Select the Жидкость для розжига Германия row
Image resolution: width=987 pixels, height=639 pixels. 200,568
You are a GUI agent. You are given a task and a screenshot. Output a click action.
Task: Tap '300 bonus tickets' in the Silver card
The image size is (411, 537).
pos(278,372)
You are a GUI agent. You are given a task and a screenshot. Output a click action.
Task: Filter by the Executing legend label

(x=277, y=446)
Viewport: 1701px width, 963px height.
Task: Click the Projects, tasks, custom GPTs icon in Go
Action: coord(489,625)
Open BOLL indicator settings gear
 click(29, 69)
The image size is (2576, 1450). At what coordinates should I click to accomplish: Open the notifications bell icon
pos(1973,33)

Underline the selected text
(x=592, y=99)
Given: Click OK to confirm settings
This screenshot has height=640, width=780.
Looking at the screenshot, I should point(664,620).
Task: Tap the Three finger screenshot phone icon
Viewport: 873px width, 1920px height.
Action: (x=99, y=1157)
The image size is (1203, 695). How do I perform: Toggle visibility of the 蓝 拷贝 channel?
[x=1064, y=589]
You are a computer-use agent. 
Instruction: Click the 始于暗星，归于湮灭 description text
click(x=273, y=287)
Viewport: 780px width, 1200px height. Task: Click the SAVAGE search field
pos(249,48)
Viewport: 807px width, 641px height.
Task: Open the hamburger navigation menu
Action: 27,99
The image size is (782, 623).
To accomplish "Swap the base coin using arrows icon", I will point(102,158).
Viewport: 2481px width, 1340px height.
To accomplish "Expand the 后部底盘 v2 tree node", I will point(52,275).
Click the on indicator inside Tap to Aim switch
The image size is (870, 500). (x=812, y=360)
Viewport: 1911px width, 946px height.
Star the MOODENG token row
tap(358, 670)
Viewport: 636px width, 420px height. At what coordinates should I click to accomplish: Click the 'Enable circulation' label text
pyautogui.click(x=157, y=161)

-------

### TO DO
Please retype the stretch of lines from the very first one through the line containing "click(x=273, y=287)", character for character.

### IN RESPONSE
Select the Жидкость для розжига Германия row
Image resolution: width=987 pixels, height=639 pixels. 200,568
You are a GUI agent. You are given a task and a screenshot. Output a click action.
Task: Tap '300 bonus tickets' in the Silver card
The image size is (411, 537).
pos(278,372)
You are a GUI agent. You are given a task and a screenshot. Output a click action.
Task: Filter by the Executing legend label

(x=277, y=446)
Viewport: 1701px width, 963px height.
Task: Click the Projects, tasks, custom GPTs icon in Go
Action: coord(489,625)
Open BOLL indicator settings gear
 click(29, 69)
The image size is (2576, 1450). At what coordinates should I click to accomplish: Open the notifications bell icon
pos(1973,33)

Underline the selected text
(x=592, y=99)
Given: Click OK to confirm settings
This screenshot has height=640, width=780.
Looking at the screenshot, I should point(664,620).
Task: Tap the Three finger screenshot phone icon
Viewport: 873px width, 1920px height.
Action: (x=99, y=1157)
The image size is (1203, 695). How do I perform: Toggle visibility of the 蓝 拷贝 channel?
[x=1064, y=589]
You are a computer-use agent. 
Instruction: Click the 始于暗星，归于湮灭 description text
click(x=273, y=287)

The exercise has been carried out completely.